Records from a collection
----------------

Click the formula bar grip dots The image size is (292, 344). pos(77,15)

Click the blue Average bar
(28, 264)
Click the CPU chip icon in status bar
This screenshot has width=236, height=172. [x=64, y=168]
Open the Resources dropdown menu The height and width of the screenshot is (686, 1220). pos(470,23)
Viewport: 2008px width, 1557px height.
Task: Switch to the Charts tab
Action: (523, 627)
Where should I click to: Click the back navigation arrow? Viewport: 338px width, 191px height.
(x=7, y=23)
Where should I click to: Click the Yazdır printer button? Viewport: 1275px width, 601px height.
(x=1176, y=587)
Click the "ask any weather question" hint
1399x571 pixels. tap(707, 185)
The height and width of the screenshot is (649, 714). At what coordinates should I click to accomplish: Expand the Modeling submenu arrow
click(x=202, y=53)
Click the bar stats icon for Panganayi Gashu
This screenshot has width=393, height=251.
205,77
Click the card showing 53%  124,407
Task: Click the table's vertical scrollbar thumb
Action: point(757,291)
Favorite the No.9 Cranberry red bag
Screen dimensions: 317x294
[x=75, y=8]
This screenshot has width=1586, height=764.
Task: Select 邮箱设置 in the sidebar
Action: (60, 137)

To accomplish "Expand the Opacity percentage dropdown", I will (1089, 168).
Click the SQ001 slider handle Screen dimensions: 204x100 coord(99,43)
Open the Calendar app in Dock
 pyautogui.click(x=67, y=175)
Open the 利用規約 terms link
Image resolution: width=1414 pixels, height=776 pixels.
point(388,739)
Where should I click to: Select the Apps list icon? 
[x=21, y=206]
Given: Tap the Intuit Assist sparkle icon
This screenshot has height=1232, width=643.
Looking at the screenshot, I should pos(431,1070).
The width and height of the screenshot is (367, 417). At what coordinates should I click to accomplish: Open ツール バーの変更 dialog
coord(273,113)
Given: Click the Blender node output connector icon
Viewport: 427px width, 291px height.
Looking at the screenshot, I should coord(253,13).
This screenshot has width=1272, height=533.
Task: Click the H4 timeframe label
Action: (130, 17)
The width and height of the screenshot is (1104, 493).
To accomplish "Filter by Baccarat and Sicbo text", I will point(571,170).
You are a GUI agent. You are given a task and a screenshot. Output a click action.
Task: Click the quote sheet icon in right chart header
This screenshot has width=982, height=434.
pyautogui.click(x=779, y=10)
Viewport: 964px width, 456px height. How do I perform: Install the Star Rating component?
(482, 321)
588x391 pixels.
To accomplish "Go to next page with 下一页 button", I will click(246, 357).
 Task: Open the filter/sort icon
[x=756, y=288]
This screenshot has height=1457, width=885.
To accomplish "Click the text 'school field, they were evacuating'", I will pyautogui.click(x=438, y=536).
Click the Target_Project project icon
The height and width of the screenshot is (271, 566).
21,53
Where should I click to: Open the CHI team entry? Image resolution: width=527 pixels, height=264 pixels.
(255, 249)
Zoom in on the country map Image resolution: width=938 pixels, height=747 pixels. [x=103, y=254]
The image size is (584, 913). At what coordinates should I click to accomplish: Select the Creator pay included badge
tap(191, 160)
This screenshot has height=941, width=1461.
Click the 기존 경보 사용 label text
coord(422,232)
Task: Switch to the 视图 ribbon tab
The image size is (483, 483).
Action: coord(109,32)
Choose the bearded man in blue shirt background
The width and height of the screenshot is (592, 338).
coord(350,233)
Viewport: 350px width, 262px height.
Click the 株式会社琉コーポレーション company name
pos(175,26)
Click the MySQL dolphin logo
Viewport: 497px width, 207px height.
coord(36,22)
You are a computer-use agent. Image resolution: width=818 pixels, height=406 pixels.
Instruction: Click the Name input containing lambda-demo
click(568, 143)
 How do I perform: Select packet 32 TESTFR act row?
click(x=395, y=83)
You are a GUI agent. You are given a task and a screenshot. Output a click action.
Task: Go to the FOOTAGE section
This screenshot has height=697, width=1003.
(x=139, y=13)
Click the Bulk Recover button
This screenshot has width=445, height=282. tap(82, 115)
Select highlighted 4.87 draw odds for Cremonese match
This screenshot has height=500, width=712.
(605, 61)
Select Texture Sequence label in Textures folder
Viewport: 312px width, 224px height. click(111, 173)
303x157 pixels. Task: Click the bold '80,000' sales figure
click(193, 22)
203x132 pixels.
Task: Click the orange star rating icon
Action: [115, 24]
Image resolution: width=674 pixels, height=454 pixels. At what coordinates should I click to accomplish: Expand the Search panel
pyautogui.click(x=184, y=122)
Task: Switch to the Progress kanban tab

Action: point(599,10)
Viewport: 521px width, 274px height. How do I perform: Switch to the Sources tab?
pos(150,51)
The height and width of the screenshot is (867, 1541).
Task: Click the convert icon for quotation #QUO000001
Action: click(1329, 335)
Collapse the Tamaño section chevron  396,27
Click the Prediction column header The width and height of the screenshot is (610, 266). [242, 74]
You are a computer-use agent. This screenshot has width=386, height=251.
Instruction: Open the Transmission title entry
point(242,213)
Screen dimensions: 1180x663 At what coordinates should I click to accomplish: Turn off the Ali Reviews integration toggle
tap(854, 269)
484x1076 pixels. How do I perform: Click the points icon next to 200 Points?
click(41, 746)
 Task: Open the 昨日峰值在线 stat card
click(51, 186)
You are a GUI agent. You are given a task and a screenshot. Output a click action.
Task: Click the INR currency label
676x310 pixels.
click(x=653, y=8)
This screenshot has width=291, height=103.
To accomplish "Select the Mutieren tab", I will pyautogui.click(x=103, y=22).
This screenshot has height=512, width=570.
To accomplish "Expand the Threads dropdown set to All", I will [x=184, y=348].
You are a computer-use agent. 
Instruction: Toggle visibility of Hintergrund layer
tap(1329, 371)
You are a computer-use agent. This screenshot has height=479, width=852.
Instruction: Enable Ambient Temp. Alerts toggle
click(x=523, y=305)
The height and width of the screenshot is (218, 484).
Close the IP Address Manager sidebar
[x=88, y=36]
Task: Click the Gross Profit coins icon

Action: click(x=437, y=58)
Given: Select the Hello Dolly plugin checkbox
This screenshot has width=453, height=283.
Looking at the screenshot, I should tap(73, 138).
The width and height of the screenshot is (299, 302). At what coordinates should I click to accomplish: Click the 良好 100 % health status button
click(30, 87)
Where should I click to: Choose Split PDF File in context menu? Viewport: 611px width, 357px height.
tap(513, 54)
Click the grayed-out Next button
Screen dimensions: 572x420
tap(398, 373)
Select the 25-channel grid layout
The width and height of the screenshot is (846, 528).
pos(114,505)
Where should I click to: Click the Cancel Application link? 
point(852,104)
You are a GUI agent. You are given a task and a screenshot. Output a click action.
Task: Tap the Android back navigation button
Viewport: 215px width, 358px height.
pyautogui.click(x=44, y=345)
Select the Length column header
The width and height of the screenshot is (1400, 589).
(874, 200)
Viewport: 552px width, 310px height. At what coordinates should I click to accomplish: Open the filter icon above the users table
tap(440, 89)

----------------

§ Your instructions
Both the first line of the data above and the line with "Favorite the No.9 Cranberry red bag" must be included; please return exactly those lines and the ones between them.

§ Exercise response
Click the formula bar grip dots The image size is (292, 344). pos(77,15)

Click the blue Average bar
(28, 264)
Click the CPU chip icon in status bar
This screenshot has width=236, height=172. [x=64, y=168]
Open the Resources dropdown menu The height and width of the screenshot is (686, 1220). pos(470,23)
Viewport: 2008px width, 1557px height.
Task: Switch to the Charts tab
Action: (523, 627)
Where should I click to: Click the back navigation arrow? Viewport: 338px width, 191px height.
(x=7, y=23)
Where should I click to: Click the Yazdır printer button? Viewport: 1275px width, 601px height.
(x=1176, y=587)
Click the "ask any weather question" hint
1399x571 pixels. tap(707, 185)
The height and width of the screenshot is (649, 714). At what coordinates should I click to accomplish: Expand the Modeling submenu arrow
click(x=202, y=53)
Click the bar stats icon for Panganayi Gashu
This screenshot has width=393, height=251.
205,77
Click the card showing 53%  124,407
Task: Click the table's vertical scrollbar thumb
Action: point(757,291)
Favorite the No.9 Cranberry red bag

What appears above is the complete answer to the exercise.